* Work task
Lines from the one containing "[Follow us on LinkedIn] (169, 2567)" through the end of the data below are to be transcribed exactly; leave out all others.

* Data supplied
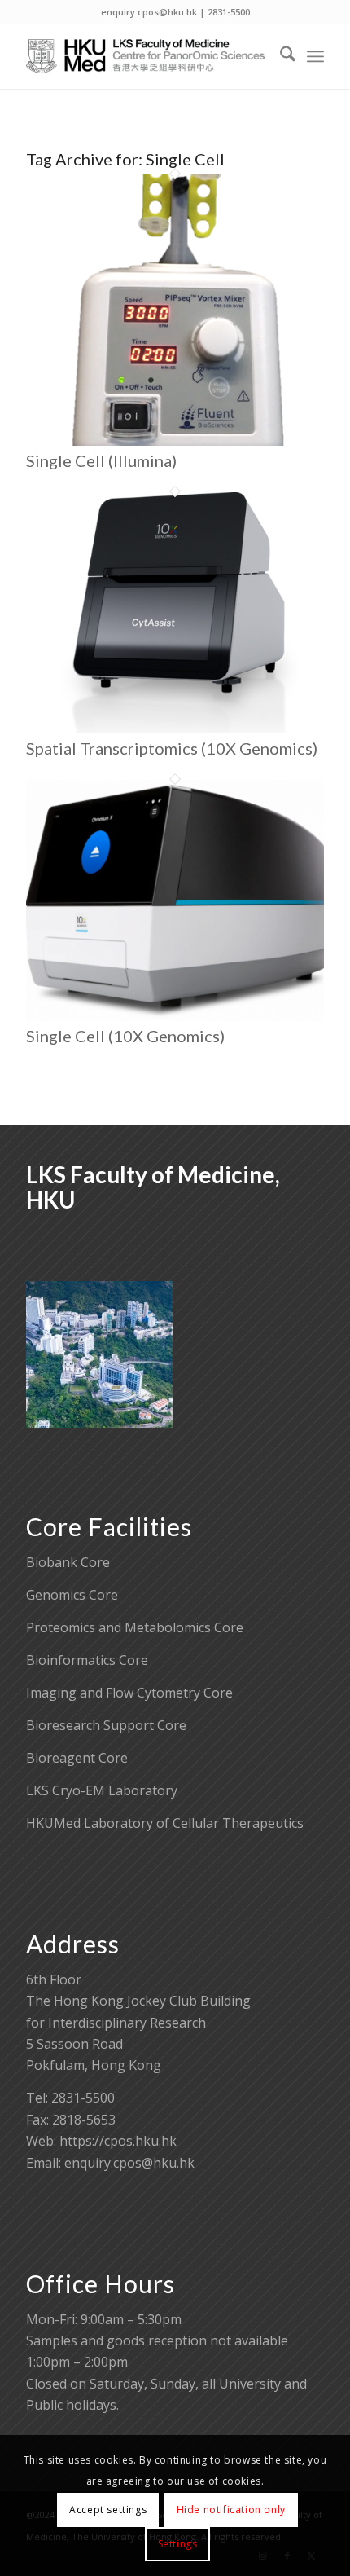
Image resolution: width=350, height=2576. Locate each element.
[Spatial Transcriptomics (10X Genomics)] (175, 729)
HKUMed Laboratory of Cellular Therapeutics (165, 1823)
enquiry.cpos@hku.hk (129, 2163)
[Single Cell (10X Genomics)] (175, 1016)
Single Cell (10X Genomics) (125, 1036)
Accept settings (108, 2510)
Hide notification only (231, 2510)
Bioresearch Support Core (106, 1725)
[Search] (279, 56)
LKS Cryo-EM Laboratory (101, 1790)
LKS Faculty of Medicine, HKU (153, 1186)
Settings (178, 2544)
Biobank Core (68, 1562)
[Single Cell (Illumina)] (175, 441)
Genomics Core (72, 1595)
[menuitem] (279, 56)
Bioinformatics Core (87, 1660)
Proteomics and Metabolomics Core (134, 1627)
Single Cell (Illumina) (101, 460)
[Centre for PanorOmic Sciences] (145, 56)
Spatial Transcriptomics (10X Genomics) (171, 748)
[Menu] (315, 56)
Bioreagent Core (77, 1758)
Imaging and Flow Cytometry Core (129, 1693)
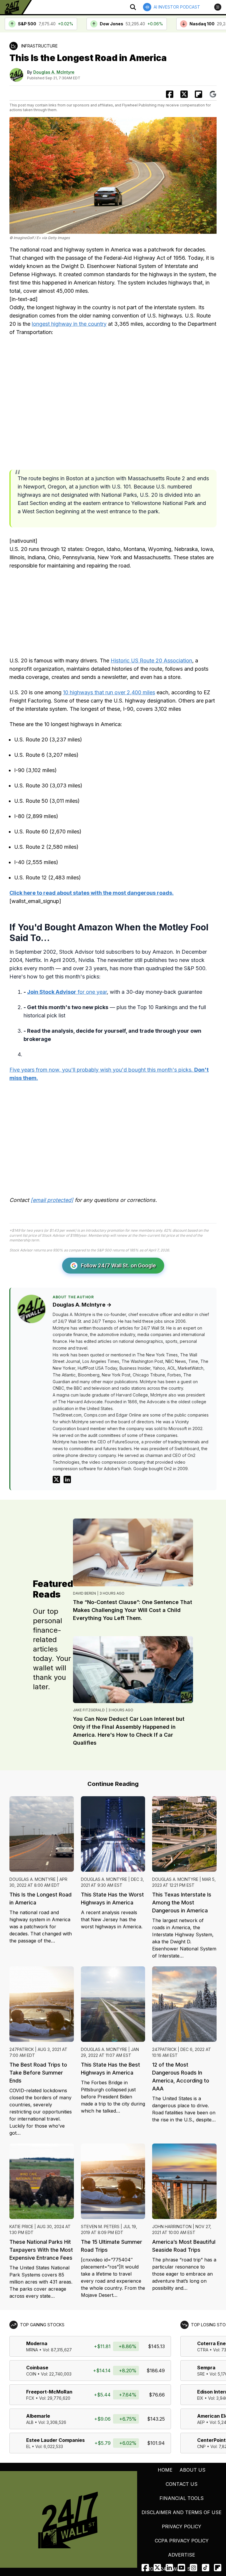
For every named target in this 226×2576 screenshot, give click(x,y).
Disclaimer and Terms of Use (182, 2512)
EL (28, 2446)
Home (165, 2470)
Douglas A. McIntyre (53, 72)
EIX (200, 2398)
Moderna (36, 2343)
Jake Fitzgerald (89, 1710)
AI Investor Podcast (177, 6)
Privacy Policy (181, 2526)
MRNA (32, 2349)
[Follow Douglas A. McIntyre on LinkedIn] (67, 1479)
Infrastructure (39, 45)
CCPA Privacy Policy (182, 2541)
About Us (192, 2470)
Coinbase (37, 2368)
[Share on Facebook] (169, 94)
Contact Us (181, 2484)
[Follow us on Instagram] (193, 2567)
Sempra (206, 2368)
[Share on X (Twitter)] (184, 94)
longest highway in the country (69, 324)
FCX (30, 2398)
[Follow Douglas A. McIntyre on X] (56, 1479)
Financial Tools (181, 2498)
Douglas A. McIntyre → (82, 1305)
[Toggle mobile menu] (217, 7)
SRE (201, 2373)
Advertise (181, 2555)
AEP (201, 2422)
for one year (67, 992)
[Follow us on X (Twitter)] (157, 2567)
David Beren (84, 1593)
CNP (201, 2446)
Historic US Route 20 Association (151, 660)
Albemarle (38, 2416)
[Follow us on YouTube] (181, 2567)
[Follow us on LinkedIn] (169, 2567)
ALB (30, 2422)
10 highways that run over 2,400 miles (109, 692)
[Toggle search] (133, 7)
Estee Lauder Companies (55, 2440)
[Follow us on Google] (213, 94)
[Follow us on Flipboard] (198, 94)
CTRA (202, 2349)
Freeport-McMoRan (49, 2392)
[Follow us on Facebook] (145, 2567)
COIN (31, 2373)
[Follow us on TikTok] (205, 2567)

* Response
[Follow us on LinkedIn] (169, 2567)
ALB (30, 2422)
10 highways that run over 2,400 miles (109, 692)
[Toggle search] (133, 7)
Estee Lauder Companies (55, 2440)
[Follow us on Google] (213, 94)
[Follow us on Flipboard] (198, 94)
CTRA (202, 2349)
Freeport-McMoRan (49, 2392)
[Follow us on Facebook] (145, 2567)
COIN (31, 2373)
[Follow us on TikTok] (205, 2567)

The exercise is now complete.